Let's say the rate of drain at 3000 psi is 1100 liters per minute for either tank. In fact, for clarity let's say the rate is 1100 surface liters per minute. If we increase the pressure outside the tanks to 5 ATM, they'll still empty at the same rate, initially (just slightly less than) 1100 surface liters per minute (the same mass flow for each gas as before, with the helium still draining about a seventh the mass per minute as the air), but if you measure the volume of that 1100 "surface liters" at the 5ATM, you'll only have 220

Right, and that would be correct if the flow occurred at the valve without respect to the reg. In that case the supply pressure feeding the valve is not affected by ambient pressure. (although there would be approx 75 psi less difference in pressure drop across the valve at 5 ATM.

But the reg is part of the equation and all valves are not created equal in terms of flow rates. If you involve the reg in the process, then the reg under 5 ATM of ambient pressue will be operating at an IP of 220 psi rather than 145 psi and will be flowing a greater mass of air than at the surface.

For the more engine inclined, this is working essentially the same way that a supercharger increases the mass flow through an engine by increasing the density of the charge.

 

[Big-t-2538]

What are you smokin dude?

At 2 ATA it takes twice the number of gas molecules to fill your lungs.

I'm not having a good science week...

yes...2X the number of molecules at 2 ATA...when you said more gas, I thought you meant more volume.

 

[Rick Murchison]

But the reg is part of the equation and all valves are not created equal in terms of flow rates. If you involve the reg in the process, then the reg under 5 ATM of ambient pressue will be operating at an IP of 220 psi rather than 145 psi and will be flowing a greater mass of air than at the surface.

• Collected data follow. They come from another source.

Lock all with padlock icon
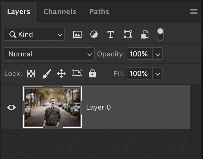This screenshot has width=203, height=159. 92,74
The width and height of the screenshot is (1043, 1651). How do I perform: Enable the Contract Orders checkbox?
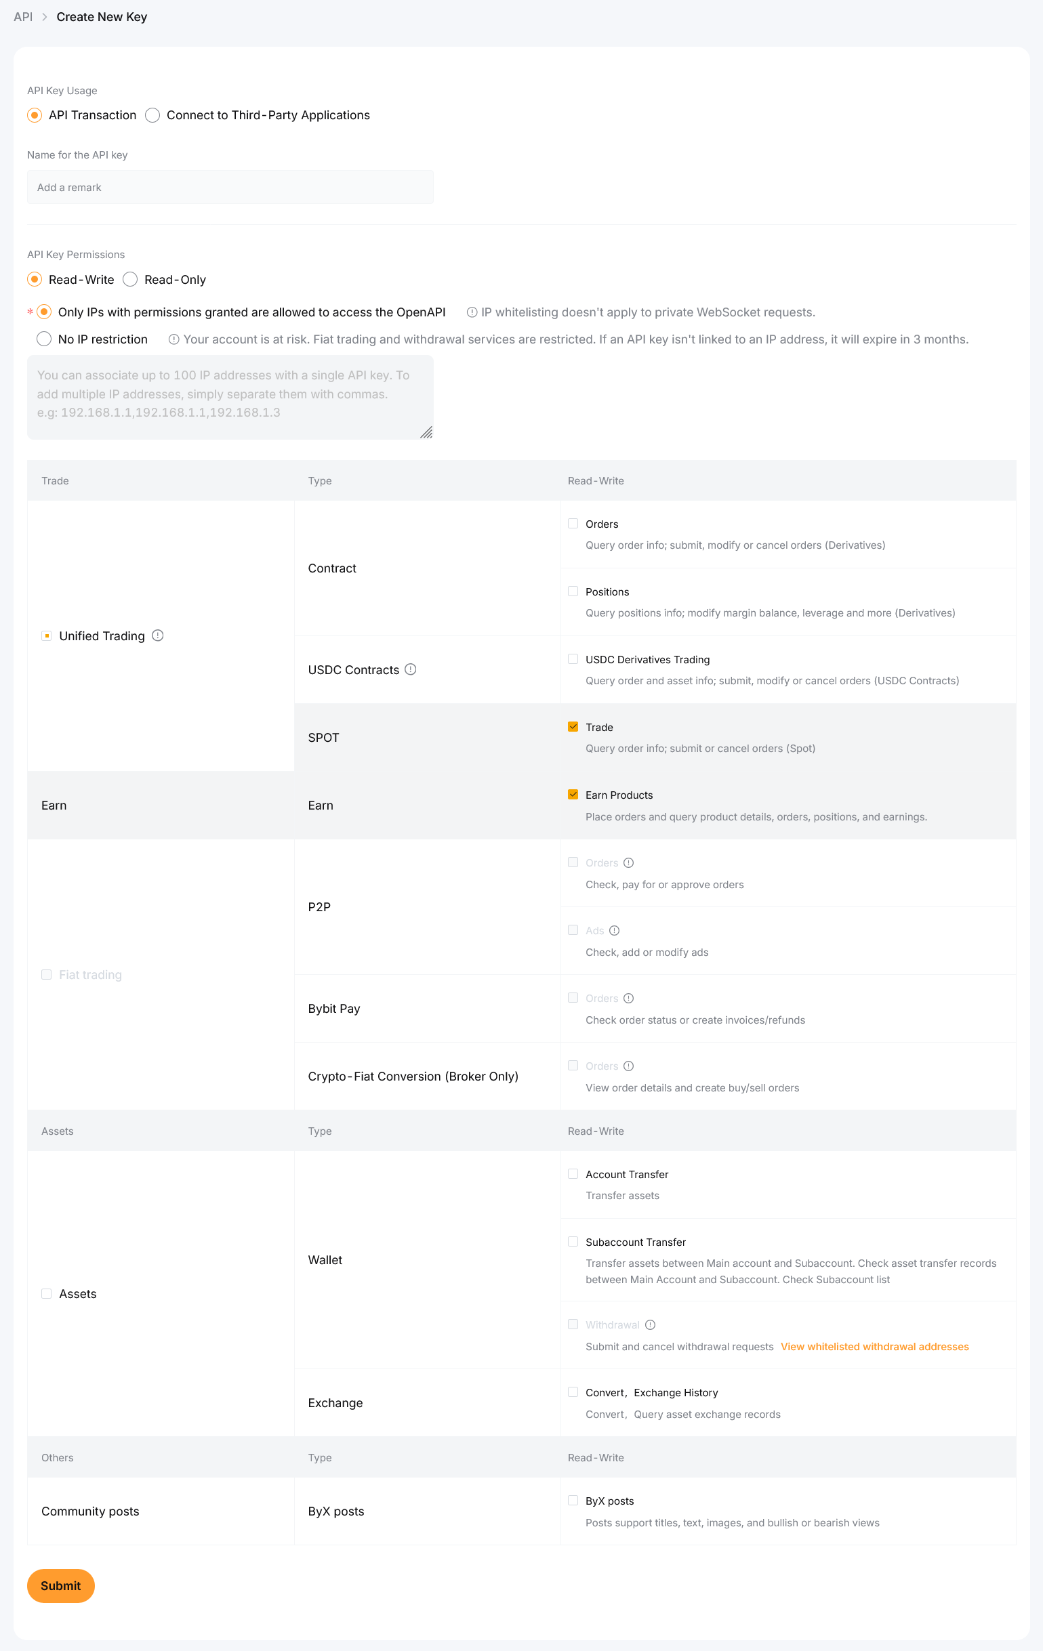(573, 524)
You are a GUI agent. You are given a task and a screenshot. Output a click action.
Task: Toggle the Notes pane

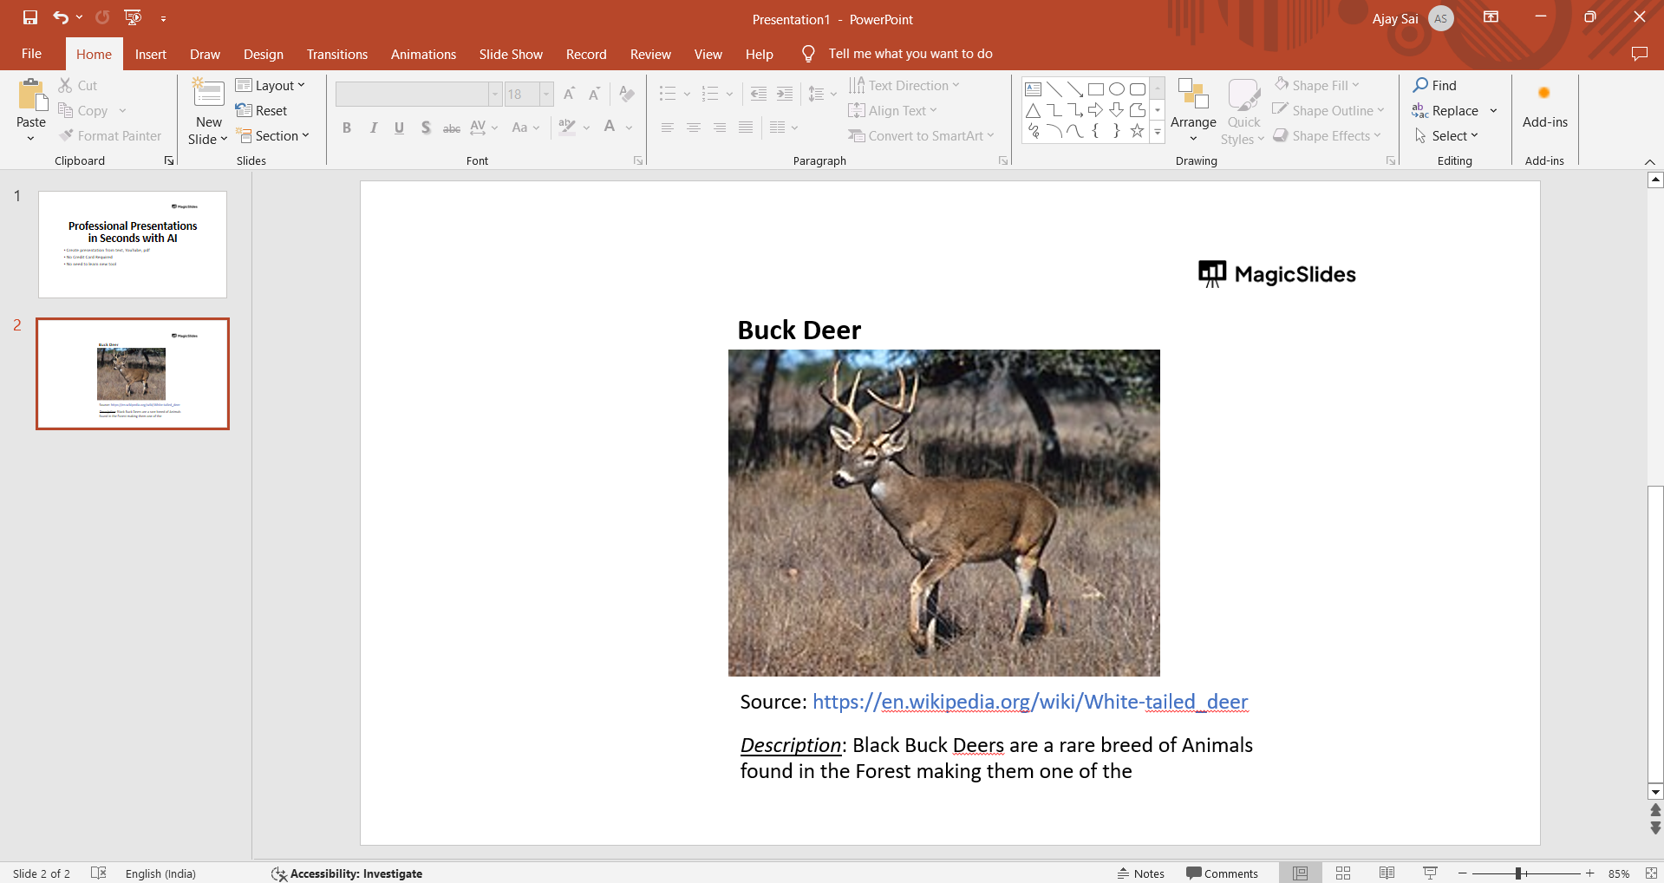pyautogui.click(x=1140, y=873)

IP is only relevant when the valves are closed. In a freeflow all valves are wide open and the IP is irrelevant. The whole reg and K valve combo just acts like one great big complicated open valve, and you get the same maximum flow (less that attributable to the increased ambient pressure) that you get on the surface; the same depletion rate for the tank.
The end.
Rick

 

[truva]

No, no, no... it is mass flow rate The density of the air in the tank - and the air flowing through the restriction - remains the same regardless of depth.
SAC rate principles do not apply to this problem!
Rick

Which of the 2 different problems are you saying I am wrong on?

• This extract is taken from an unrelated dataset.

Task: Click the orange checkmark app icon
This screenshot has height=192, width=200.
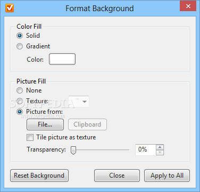Action: point(10,8)
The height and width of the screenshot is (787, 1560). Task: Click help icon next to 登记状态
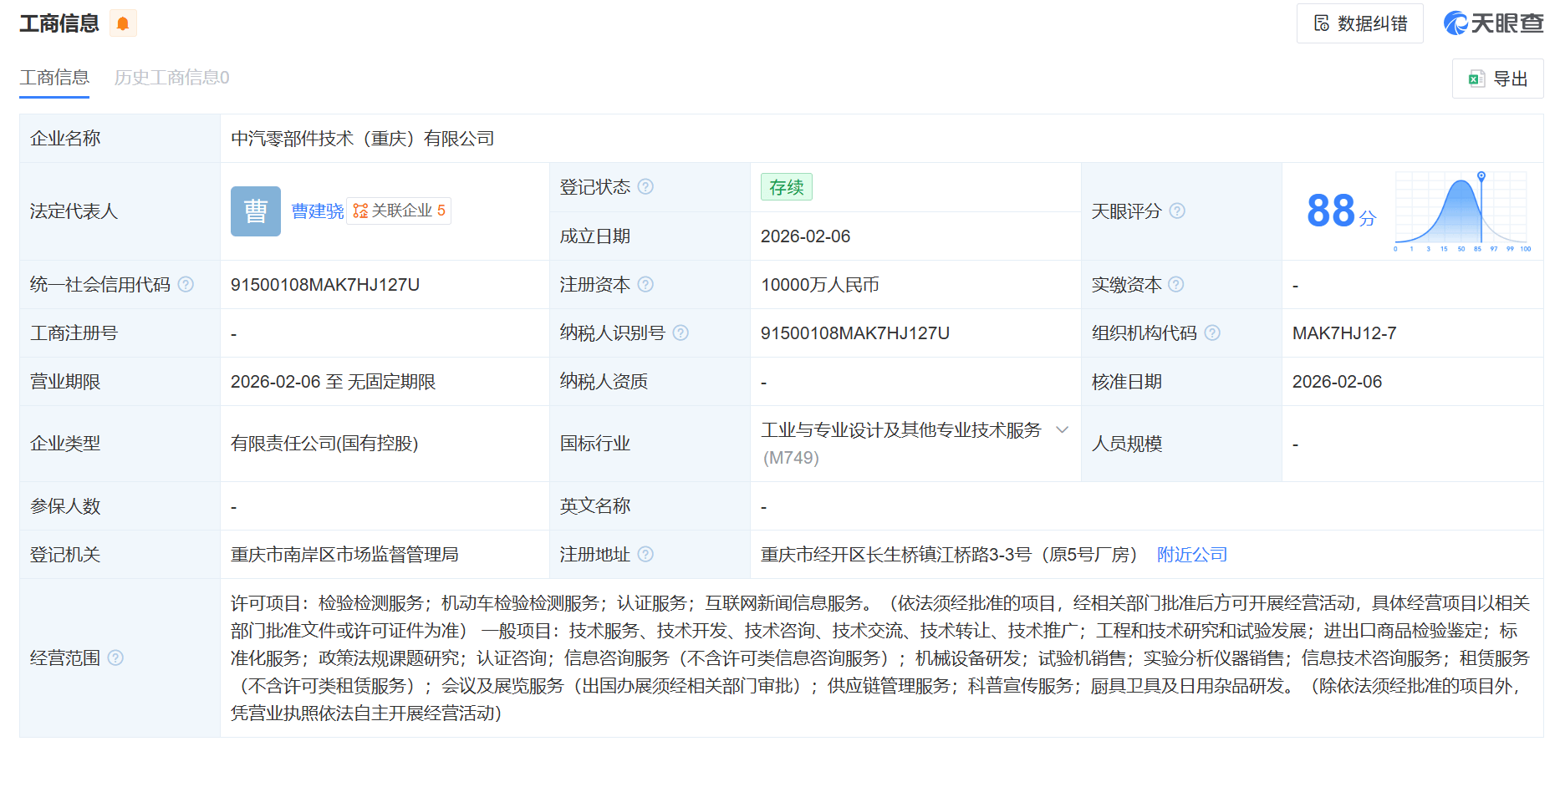pos(645,187)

A free flow at the tank has one pressure drop. This case depth doesn't really doesn't matter.

A free flow at the secondary has 2 pressure drops. This case mass or density does matter. The mass flow rate will be higher as long as there are 2 pressure drops. In this case I have assumed that the first stage can more than keep up with the free flowing secondary.


Truva

 

[Big-t-2538]

This case mass or density does matter. The mass flow rate will be higher as long as there are 2 pressure drops. In this case I have assumed that the first stage can more than keep up with the free flowing secondary.

There is one and only one pressure drop in either case...this is what causes flow to happen...that differential is the pressure of the gas in the tank to the ambietn surronding pressure at whatever depth you are at. How does density matter...educate me.

 

[truva]

There is one and only one pressure drop in either case...this is what causes flow to happen...that differential is the pressure of the gas in the tank to the ambietn surronding pressure at whatever depth you are at. How does density matter...educate me.

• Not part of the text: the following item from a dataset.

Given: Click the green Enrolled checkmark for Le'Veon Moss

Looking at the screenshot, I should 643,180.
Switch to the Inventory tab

You have one pressure drop at the first stage and you have another at the leak. As long as the first stage can keep up with the flow flowing secondary or other leak you have these two pressure drops.

Density: If you have a liter of a gas at one atmosphere and you have a liter of the same gas at 5 atmospheres the gas at 5 atmospheres is 4 times the density.

You pretty much say the same thing in one of your earlier posts.

Back to a first stage being able to keep up with a free flowing secondary, keeping up with only means that the set IP pressure set on the regulator remains there. Now this only matters to the regulator right at the diaphragm, that is where the regulator “measures” it, not at the low-pressure ports or at the end of the hoses.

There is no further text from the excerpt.